▶ Text block

※

South African Press Association - September 13, 2004
Ben Maclennan, Cape Town
The application is to be heard in the Pretoria High Court on November 2, Aids Law Project attorney Fatima Hassan said on Monday. Health Minister Manto Tshabalala-Msimang has already filed notice of her intention to oppose it.
Hassan said the document, the so-called "annexure A", was supposed to have been attached to the department's operational plan for its national ARV rollout released in November last year.
It contained "vital" information about patient targets and timetables, and when government planned to achieve particular objectives in particular provinces.
This information was important for people with HIV/Aids, she said. Previously, TAC went to court to force the department to expand an ARV campaign to prevent mother to child transmission at birth.
It was also announced on Monday that the Open Democracy Advice Centre is in the process of sending off requests by the freedom of information act to provincial health departments for their treatment and business plans.
Hassan was speaking at the release of a report on the launch in Limpopo earlier this month of a civil society forum to monitor and evaluate the ARV rollout.
The report said that while some provinces -- notably Gauteng and the Western Cape -- were doing well, there appeared to be major blockages in others.
"It was reported that at one treatment site in KwaZulu-Natal, waiting lists are running into August 2005," the report said.
Hassan explained that though the province had 20 sites accredited to administer ARV treatment, they were overburdened and understaffed, and there were currently only 535 patients on treatment in the whole province.

※

▶ Stored data
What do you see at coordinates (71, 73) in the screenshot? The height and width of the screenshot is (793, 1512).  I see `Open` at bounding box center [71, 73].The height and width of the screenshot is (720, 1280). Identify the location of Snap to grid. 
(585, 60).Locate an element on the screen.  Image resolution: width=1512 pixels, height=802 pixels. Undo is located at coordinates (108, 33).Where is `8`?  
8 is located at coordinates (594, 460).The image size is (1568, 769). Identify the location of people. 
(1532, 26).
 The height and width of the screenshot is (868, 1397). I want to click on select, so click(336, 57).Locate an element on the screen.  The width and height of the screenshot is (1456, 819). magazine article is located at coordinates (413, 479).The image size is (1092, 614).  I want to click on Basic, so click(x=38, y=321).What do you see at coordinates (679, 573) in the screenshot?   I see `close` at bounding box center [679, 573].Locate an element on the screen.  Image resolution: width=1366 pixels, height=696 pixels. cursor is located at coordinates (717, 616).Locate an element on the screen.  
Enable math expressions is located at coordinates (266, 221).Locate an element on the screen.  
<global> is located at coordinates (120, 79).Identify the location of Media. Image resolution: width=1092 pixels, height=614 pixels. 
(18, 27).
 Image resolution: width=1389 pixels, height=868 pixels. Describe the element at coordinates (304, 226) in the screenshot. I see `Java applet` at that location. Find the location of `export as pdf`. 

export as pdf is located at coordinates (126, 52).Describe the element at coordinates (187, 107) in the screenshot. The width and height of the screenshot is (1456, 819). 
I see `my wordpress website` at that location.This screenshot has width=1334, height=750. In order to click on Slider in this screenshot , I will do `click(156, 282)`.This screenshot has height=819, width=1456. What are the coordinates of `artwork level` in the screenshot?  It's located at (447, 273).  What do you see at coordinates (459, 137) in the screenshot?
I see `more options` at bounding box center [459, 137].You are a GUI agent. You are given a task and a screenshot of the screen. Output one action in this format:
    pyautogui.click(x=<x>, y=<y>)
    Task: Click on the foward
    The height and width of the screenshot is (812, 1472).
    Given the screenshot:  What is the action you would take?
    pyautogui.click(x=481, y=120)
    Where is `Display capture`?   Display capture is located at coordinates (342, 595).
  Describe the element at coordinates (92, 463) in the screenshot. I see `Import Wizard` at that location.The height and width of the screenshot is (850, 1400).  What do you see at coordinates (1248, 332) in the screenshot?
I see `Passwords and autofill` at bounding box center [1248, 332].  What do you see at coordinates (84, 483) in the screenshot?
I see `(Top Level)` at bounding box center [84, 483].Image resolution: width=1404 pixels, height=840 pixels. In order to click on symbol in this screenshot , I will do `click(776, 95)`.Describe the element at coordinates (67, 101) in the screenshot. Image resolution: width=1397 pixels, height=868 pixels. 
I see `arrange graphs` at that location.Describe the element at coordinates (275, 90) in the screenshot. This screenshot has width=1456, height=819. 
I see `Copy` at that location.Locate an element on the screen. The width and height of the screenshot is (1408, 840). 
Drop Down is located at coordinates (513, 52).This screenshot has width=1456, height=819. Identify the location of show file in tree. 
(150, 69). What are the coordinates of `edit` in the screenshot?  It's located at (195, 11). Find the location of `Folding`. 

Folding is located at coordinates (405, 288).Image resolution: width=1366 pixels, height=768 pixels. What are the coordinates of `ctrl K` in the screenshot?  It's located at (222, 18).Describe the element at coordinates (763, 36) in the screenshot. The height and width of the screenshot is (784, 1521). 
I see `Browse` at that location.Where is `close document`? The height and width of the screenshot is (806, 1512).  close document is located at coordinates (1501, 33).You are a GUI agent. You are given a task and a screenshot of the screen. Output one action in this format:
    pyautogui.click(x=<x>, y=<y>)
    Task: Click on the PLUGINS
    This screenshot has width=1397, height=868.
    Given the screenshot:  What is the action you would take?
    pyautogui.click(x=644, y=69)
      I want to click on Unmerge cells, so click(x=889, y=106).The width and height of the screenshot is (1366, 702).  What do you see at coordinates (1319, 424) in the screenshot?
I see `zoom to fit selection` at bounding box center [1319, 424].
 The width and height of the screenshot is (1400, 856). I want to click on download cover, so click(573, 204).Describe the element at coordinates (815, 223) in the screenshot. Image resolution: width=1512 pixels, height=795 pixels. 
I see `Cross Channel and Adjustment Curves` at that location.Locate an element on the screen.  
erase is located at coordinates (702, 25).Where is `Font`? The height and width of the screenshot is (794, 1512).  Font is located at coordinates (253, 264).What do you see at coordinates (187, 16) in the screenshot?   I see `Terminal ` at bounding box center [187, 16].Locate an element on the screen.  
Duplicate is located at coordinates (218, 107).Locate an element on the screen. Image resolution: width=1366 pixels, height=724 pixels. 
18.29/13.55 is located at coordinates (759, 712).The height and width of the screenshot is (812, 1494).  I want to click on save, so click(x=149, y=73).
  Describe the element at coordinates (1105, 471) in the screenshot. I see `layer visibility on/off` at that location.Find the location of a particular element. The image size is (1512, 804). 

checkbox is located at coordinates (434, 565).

※

▶ About this task
Please say whether each statement agrees with the news article about the ARV rollout, answering yes or no and quoting the article's deciding words: (a) The application is to be heard in the Pretoria High Court on November 2. (b) The report named Gauteng and the Western Cape as provinces with major blockages. (c) There were 535 patients on treatment at one site in KwaZulu-Natal. Rely only on the news article about the ARV rollout, not on the items.

▶ Problem solution
(a) Yes: "The application is to be heard in the Pretoria High Court on November 2"
(b) No: "some provinces -- notably Gauteng and the Western Cape -- were doing well"
(c) No: "there were currently only 535 patients on treatment in the whole province"